Please copy the records below word for word, starting at the line that contains "Task: Open notifications bell with 12 badge" and ending at the line that contains "Action: click(x=76, y=27)", with both of those lines included. Leave the pictures out of your answer.
──────── Data for this task ────────
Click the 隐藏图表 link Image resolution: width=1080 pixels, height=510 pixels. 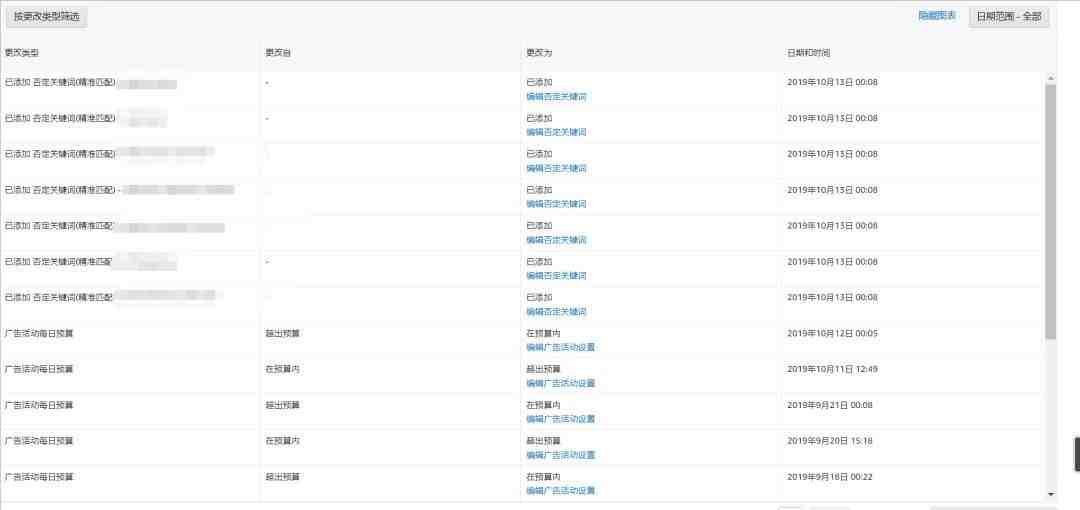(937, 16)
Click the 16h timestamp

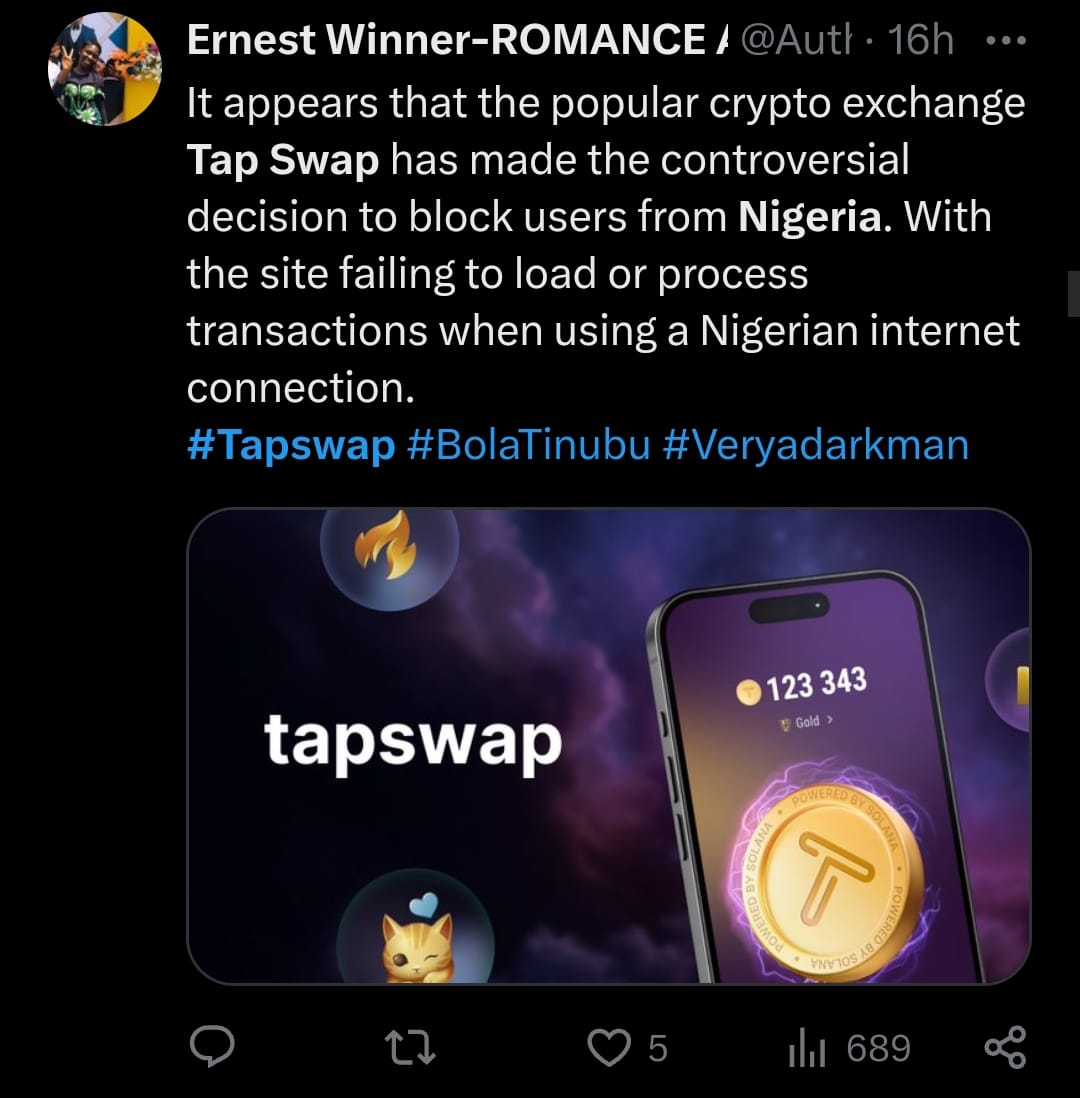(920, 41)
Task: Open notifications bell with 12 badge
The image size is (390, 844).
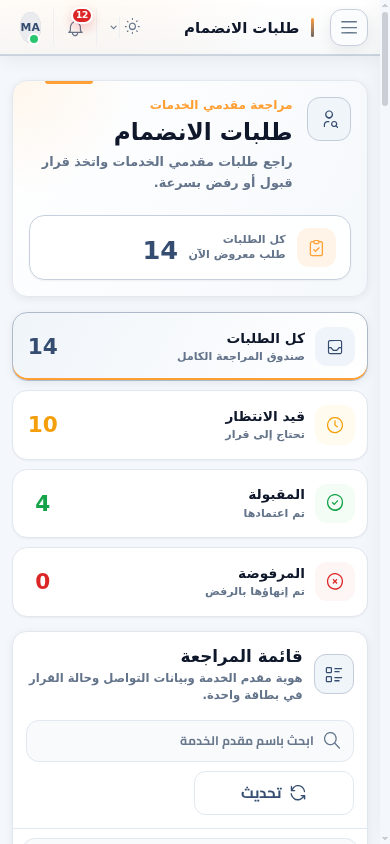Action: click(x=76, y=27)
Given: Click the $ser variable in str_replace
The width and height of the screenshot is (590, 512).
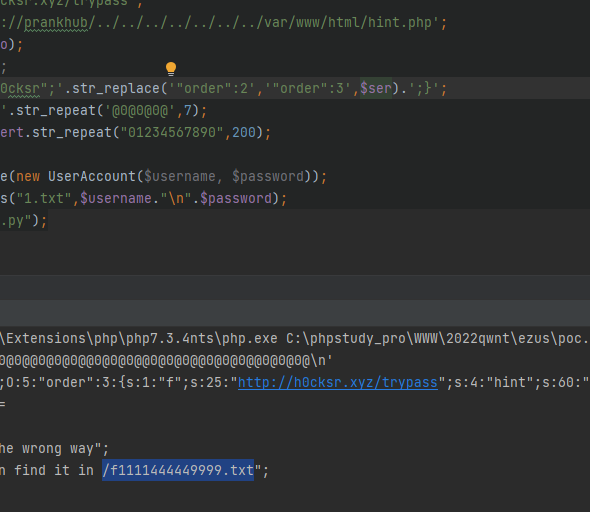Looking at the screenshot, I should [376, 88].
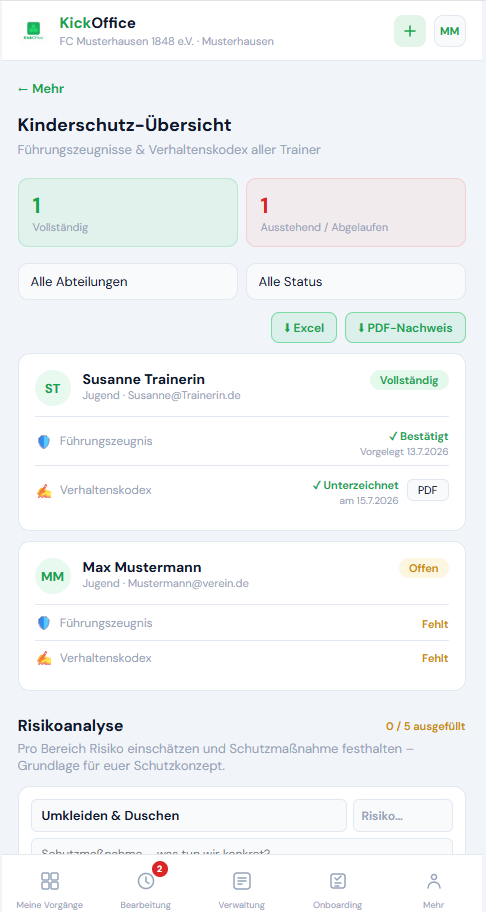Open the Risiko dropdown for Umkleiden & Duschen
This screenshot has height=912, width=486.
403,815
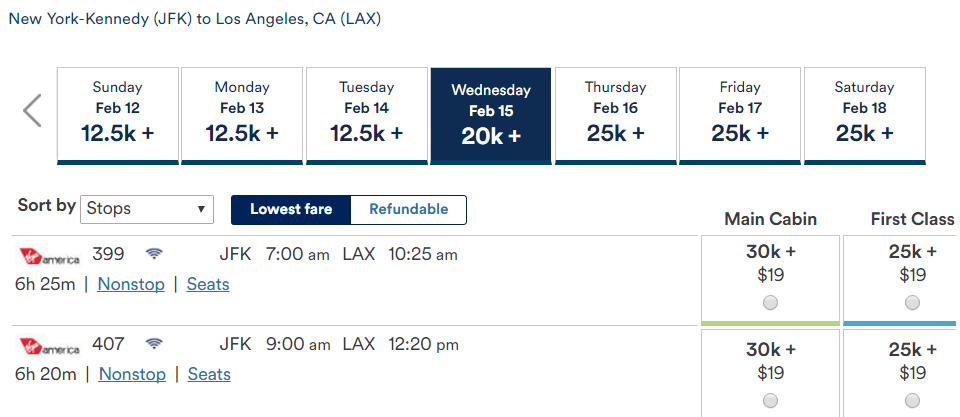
────────
──────── Data for this task ────────
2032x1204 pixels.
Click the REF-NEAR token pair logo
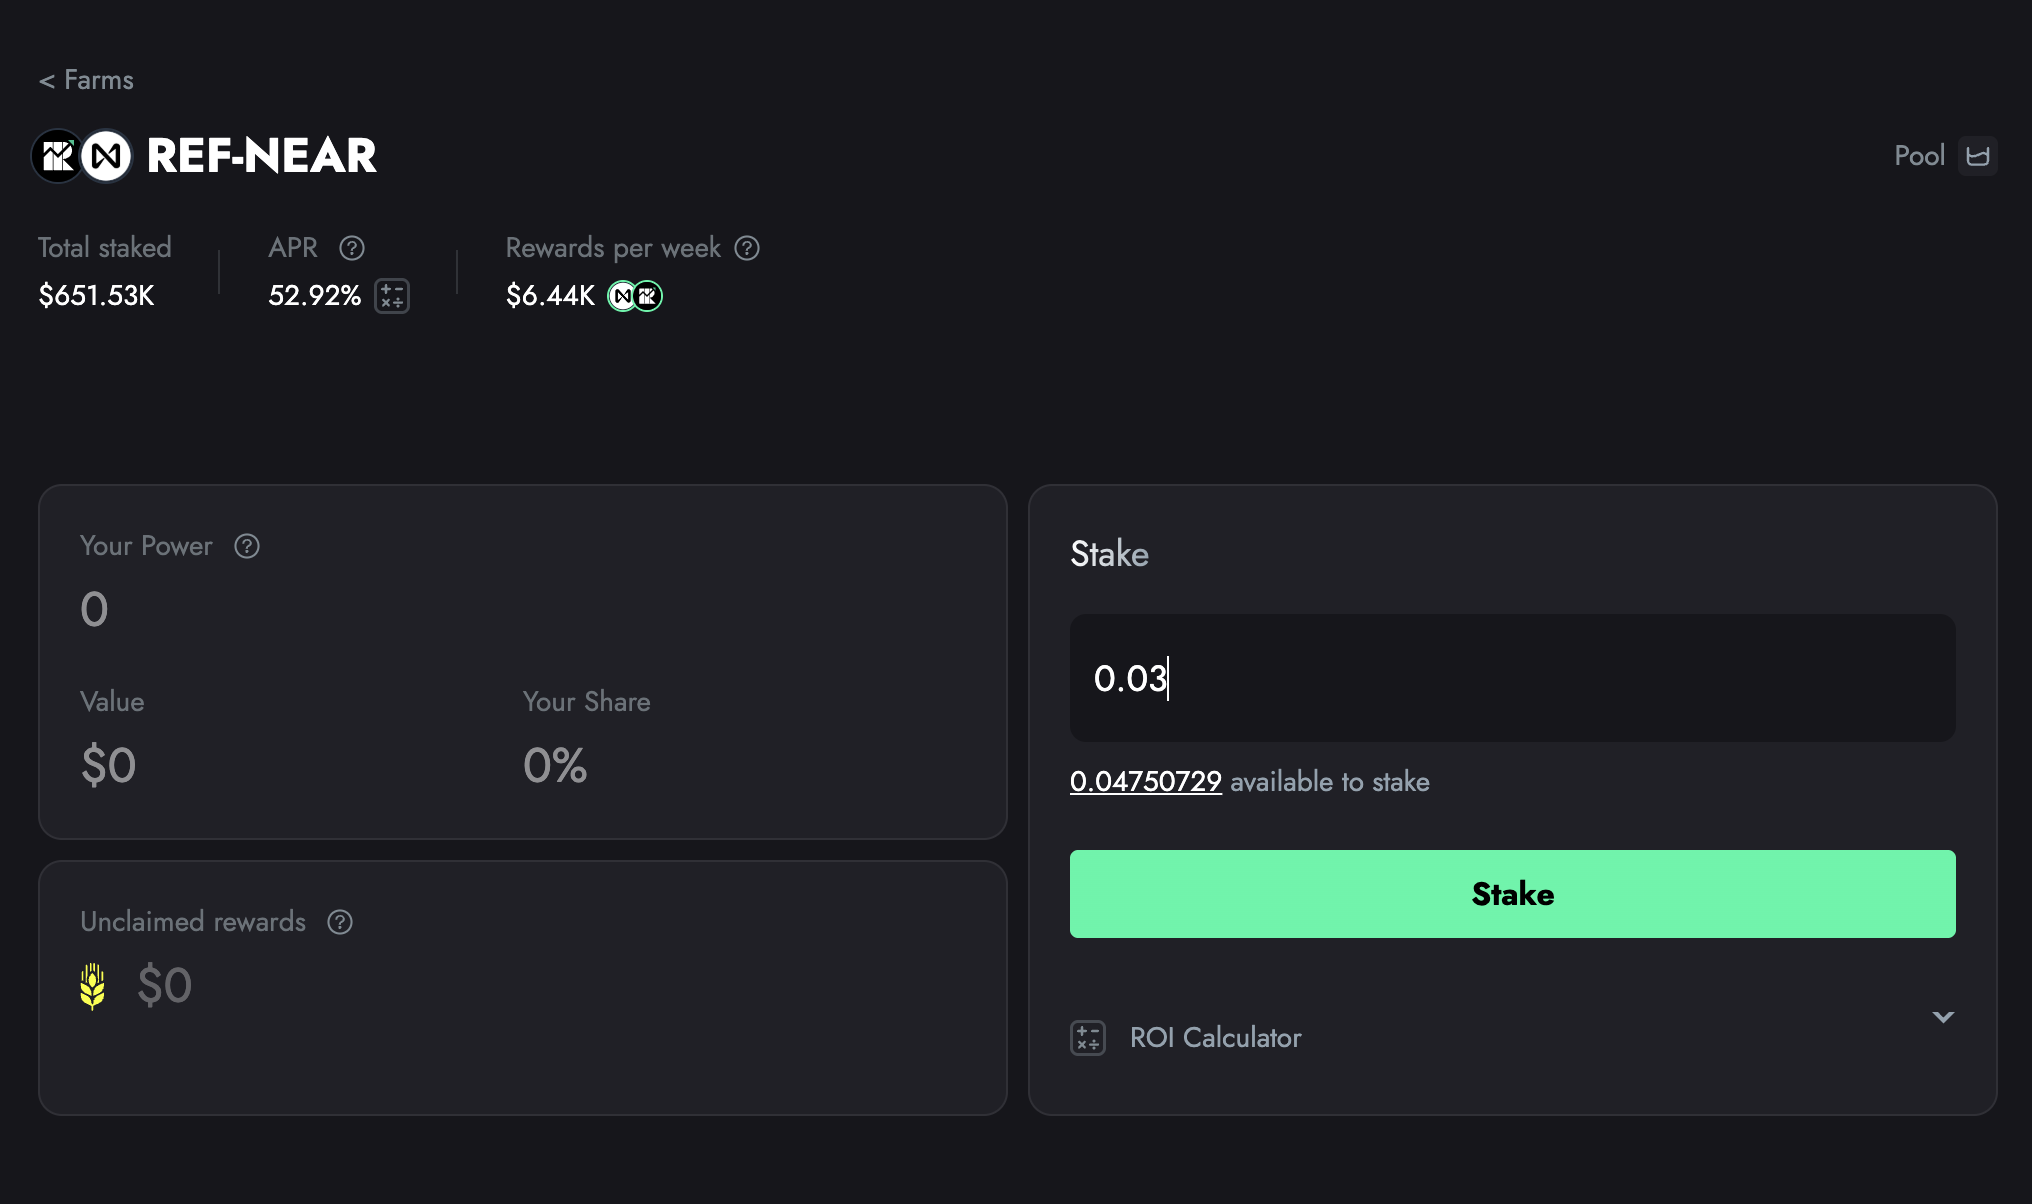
────────
- [Problem solution]:
Task: Open notifications bell with 12 badge
The image size is (390, 844).
Action: click(x=76, y=27)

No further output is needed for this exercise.